Tant pis, je devais affronter son jugement, ses sourires, peut-être même sa moquerie.
Valentin # 2
La semaine qui suivit fut d'une affligeante banalité : quelques portraits de premiers communiants, un nourrisson cul nu sur
une peau de mouton et une photo de mariage – elle en robe de mousseline blanche, lui engoncé dans un costume trois pièces trop neuf – elle ne tarderait pas à le tromper, je l'ai lu dans son
regard. Rien d'autre ! Depuis l'avènement du numérique et la concurrence d'internet, le travail se faisait plus rare. Alors, je restais de longues heures, assis dans la boutique, à contempler la
rue où ne passaient que des chalands furtifs.
Cette fois, il a
marqué un petit temps d'arrêt devant la vitrine, puis a aussitôt poussé la porte de verre. Son retour ne m'a pas surpris, c'était dans l'ordre des choses, même si je ne l'attendais pas si tôt.
Sous le bras, il serrait comme un trésor une serviette au cuir craquelé. Il affectait un air décontracté, mais je devinais que, intérieurement, la honte et la curiosité se livraient un terrible
combat. Il resta de longs instants immobile, tout près de la porte grande ouverte. Peut-être allait-il faire demi-tour ? Son regard me fuyait et cherchait désespérément un point d'ancrage parmi
toutes les photos encadrées qui tapissaient les murs. Finalement, sa curiosité l'emporta. Il referma la porte derrière lui et fit les quelques pas qui le séparaient du comptoir sur lequel il posa
sa serviette de cuir.
- J'ai là quelques vieux négatifs dont je souhaiterais refaire un tirage papier, dit-il d'une voix étouffée par
l'émotion.
Visiblement chaque mot lui coûtait.
- Eh bien, on va voir ça ensemble.
De sa serviette, il tira une grande enveloppe qui contenait effectivement une douzaine de négatifs 24 x 36 en noir et
blanc... et aussi quelques formats carrés plus anciens enveloppés dans du papier de soie.
- Ce sont des photos de famille, précisa-t-il alors que je posais les négatifs sur une table lumineuse.
- Ils ont l'air en excellent état. Le labo avait fait du bon travail.
C'était une série de portraits, apparemment d'une femme assez jeune, qui posait en pied ou assise sur une chaise dans un
intérieur domestique.
- Je peux vous faire ça pour la semaine prochaine. Il faut juste que vous me précisiez le format, le type de papier et le
nombre de tirages que vous souhaitez. Je vous fais un devis ?
- Je veux bien..
Pendant que je préparais le devis, il se pencha vers moi, mais toujours sans me regarder vraiment
- Dans votre vitrine, il y a un écriteau qui dit que vous apportez un soin tout particulier au traitement des épreuves...
Pardonnez-moi si je suis indiscret, mais en quoi votre travail est-il différent de celui des autres laboratoires ?
- Vingt-cinq ans d'expérience, beaucoup de passion... et quelques secrets professionnels...
- À propos de secret, j'ai lu aussi que vous travailliez en totale discrétion.

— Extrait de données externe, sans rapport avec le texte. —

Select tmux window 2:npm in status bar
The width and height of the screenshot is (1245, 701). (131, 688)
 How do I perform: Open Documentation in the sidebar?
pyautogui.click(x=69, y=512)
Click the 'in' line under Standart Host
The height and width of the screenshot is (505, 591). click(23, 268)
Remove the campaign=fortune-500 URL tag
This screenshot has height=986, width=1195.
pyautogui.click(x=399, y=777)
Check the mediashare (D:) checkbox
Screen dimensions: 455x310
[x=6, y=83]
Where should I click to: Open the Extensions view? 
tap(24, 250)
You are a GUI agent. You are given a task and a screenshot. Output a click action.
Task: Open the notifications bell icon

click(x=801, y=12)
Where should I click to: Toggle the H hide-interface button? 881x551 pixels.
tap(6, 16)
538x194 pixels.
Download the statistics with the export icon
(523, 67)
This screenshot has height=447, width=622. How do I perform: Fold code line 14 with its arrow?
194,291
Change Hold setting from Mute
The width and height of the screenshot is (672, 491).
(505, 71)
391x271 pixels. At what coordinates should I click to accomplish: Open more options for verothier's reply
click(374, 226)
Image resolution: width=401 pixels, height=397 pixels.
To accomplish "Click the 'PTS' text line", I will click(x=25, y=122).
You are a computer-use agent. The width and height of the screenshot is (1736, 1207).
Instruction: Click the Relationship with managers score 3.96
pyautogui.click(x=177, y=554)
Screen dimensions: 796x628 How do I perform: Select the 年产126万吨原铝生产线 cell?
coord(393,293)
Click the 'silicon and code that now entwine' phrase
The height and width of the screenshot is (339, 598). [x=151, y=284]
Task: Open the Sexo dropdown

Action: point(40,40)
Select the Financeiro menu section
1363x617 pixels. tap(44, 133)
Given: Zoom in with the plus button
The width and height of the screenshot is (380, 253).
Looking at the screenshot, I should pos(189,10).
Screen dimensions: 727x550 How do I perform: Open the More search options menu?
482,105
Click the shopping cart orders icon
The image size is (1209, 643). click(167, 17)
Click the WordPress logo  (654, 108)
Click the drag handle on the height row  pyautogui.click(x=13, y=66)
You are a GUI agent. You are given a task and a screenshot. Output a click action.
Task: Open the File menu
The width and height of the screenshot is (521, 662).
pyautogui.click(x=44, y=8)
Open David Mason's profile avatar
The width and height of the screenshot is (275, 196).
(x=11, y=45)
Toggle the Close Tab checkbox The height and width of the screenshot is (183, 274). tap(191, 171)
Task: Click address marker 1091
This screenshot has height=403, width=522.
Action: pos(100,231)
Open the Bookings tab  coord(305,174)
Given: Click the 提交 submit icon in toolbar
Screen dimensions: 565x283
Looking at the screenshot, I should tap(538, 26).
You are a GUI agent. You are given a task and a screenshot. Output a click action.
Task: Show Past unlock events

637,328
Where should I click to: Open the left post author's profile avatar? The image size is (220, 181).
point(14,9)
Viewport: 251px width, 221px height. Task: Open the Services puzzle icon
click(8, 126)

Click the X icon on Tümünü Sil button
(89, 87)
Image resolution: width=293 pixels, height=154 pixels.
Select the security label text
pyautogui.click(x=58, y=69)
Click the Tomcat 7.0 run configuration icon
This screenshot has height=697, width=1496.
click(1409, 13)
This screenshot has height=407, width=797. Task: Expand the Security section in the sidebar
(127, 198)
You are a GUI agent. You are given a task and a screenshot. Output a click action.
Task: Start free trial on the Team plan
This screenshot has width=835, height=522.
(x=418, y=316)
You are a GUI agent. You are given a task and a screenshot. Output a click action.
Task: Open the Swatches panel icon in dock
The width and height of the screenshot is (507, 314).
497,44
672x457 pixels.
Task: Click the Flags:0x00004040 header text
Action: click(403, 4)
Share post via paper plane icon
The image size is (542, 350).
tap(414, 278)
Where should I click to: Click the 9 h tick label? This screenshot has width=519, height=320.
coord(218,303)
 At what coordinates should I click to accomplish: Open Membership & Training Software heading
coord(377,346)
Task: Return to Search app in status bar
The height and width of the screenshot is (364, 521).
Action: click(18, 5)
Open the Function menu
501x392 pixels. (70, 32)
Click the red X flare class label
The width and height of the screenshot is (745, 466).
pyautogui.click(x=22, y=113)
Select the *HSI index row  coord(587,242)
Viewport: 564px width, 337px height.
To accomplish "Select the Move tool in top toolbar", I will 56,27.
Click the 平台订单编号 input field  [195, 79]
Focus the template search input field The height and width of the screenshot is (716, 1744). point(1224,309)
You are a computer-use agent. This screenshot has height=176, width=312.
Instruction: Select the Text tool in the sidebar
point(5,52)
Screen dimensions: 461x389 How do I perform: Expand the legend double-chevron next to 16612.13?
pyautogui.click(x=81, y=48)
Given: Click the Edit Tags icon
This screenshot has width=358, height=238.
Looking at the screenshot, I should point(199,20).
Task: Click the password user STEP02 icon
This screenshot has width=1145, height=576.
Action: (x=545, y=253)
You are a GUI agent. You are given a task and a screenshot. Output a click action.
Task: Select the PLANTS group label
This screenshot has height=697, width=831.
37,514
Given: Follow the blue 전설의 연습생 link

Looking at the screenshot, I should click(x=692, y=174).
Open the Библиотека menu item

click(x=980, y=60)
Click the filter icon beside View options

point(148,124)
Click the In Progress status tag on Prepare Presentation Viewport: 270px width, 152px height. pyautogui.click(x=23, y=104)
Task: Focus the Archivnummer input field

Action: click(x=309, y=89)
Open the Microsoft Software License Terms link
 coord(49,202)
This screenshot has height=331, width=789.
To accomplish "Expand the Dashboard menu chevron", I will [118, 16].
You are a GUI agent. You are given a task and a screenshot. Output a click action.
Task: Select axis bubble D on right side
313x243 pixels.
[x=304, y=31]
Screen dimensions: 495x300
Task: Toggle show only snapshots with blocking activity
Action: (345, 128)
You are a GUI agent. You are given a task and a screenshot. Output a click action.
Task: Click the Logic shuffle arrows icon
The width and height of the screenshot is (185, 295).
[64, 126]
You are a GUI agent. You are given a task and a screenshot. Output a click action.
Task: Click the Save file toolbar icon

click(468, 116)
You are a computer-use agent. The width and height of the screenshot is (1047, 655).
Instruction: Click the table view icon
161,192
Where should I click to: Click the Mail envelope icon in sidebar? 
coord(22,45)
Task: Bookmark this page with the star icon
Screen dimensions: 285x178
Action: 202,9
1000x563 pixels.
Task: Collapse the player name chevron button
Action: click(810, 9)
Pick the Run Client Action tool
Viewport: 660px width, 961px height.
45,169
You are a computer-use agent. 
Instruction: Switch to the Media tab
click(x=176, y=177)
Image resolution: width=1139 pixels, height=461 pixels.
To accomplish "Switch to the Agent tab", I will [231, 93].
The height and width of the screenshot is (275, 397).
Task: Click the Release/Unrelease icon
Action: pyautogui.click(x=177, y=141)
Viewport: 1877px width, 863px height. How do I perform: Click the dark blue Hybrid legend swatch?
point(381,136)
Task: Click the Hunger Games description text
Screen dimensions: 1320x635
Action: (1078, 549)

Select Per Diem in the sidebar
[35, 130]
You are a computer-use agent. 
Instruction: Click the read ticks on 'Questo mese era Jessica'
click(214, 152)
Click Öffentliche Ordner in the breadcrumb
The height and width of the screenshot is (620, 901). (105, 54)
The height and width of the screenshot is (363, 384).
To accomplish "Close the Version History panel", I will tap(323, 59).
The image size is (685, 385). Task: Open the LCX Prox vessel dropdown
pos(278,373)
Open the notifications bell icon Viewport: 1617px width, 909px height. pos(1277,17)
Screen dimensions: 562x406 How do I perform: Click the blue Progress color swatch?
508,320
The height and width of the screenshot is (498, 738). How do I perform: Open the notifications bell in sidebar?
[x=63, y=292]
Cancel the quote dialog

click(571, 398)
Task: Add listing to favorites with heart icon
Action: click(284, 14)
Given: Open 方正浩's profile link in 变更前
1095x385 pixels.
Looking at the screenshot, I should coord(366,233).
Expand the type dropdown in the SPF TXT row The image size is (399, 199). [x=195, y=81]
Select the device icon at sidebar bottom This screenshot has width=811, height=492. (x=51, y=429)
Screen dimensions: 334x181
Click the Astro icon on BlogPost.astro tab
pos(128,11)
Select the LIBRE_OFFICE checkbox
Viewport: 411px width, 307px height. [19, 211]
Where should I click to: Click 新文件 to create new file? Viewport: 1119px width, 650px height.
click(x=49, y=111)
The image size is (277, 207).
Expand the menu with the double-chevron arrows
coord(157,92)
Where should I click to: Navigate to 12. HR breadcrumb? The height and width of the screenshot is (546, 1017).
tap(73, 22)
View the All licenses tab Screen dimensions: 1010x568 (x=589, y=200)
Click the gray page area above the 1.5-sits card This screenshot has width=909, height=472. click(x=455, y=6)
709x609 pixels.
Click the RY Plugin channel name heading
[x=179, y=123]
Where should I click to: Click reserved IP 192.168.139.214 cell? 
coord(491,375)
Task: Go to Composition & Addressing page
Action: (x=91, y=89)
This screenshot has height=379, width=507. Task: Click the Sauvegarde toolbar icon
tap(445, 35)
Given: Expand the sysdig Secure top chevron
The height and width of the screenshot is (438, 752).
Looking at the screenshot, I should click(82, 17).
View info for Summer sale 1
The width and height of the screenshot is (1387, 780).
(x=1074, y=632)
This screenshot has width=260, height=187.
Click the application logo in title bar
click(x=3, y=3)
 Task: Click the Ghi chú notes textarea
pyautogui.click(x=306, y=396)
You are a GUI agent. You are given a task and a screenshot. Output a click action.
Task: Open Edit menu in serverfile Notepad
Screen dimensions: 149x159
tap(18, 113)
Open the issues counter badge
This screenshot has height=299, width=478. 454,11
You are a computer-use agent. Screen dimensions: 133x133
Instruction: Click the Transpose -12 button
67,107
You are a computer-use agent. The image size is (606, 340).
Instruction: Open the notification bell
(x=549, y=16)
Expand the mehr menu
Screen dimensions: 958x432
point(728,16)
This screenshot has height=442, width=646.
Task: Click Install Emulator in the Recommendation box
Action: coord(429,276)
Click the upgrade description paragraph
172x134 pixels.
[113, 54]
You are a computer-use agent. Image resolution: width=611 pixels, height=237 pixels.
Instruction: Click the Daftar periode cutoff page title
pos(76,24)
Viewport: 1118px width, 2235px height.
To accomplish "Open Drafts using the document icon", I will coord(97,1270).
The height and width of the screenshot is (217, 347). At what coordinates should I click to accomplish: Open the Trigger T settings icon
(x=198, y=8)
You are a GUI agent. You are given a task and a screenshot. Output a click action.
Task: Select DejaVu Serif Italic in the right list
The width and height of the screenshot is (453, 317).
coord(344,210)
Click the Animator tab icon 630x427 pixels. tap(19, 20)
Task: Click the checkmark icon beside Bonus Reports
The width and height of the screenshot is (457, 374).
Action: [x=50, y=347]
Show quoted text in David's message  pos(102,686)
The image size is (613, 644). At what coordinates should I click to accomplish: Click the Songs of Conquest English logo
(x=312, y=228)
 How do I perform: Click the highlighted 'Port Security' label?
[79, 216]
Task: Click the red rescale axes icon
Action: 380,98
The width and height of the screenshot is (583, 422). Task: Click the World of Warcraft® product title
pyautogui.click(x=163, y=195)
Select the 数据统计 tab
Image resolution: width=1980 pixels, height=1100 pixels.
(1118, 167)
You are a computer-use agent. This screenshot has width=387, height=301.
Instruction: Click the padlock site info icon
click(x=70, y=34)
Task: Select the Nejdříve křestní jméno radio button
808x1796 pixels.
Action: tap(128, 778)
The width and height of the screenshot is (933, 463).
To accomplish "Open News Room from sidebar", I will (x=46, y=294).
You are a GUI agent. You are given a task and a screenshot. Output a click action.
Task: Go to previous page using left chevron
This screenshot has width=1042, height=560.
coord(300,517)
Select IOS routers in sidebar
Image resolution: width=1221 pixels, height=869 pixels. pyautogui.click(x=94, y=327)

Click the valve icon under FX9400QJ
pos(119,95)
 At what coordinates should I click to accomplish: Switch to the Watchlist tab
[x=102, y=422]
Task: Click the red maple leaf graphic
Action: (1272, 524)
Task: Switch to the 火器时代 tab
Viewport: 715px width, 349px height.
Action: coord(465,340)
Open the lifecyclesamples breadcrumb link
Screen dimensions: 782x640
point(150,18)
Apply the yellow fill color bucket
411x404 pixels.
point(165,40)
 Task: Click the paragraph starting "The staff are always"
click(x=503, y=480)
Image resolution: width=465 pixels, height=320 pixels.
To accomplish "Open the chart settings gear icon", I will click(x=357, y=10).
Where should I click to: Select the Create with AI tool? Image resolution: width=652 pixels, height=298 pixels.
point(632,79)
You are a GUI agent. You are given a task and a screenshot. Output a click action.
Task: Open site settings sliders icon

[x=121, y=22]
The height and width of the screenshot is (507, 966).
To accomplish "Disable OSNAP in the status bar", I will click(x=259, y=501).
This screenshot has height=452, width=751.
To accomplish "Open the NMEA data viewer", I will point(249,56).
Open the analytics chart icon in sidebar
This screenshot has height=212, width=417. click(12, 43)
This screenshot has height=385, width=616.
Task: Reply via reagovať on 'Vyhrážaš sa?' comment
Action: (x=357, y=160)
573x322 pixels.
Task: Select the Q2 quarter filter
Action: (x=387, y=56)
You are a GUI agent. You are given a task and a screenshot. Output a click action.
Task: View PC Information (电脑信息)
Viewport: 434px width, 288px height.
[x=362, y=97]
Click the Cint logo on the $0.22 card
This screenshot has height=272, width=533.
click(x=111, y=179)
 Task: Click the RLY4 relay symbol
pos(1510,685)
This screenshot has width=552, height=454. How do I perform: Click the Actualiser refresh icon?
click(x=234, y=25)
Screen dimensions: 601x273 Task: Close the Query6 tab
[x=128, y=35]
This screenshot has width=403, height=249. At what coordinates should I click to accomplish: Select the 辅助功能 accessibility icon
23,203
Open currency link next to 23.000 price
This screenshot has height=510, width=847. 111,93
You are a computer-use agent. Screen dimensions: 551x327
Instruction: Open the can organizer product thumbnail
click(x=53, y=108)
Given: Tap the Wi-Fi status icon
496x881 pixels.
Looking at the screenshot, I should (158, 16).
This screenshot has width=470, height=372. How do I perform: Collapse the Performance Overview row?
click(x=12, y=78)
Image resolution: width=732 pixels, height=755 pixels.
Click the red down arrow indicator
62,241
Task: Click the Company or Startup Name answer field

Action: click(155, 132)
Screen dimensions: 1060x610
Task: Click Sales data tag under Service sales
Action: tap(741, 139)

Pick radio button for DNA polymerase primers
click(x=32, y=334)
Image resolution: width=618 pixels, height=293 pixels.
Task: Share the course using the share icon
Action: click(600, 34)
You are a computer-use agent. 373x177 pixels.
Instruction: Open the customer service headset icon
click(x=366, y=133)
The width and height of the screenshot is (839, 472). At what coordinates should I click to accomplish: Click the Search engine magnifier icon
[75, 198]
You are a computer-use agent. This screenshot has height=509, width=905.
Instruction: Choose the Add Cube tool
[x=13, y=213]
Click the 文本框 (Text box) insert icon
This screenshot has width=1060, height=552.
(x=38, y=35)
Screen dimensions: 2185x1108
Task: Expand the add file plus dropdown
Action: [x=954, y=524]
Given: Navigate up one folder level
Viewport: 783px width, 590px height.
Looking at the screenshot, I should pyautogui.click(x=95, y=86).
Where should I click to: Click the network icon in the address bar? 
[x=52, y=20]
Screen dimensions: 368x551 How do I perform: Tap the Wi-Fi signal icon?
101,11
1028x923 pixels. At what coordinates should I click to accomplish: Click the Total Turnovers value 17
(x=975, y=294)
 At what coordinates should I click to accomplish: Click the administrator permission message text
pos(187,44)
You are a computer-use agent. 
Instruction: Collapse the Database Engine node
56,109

Qu'est-ce que cela signifie exactement
?
Nous y étions enfin ! C'était le véritable but de sa visite.
- Disons que mon laboratoire est une sorte de tombe hermétique, un coffre-fort inviolable où vous pourrez déposer sans
crainte tous vos secrets, même les plus inavouables.
Il parut soulagé
- Alors, pour cette fois, vous me ferez un tirage de chaque négatif, en format album, sur papier brillant... Ce sera
suffisant.
En partant, il me serra fiévreusement la main et pour la première fois nos regards se sont croisés. Au fond de ses yeux
dansait la petite flamme de la lubricité.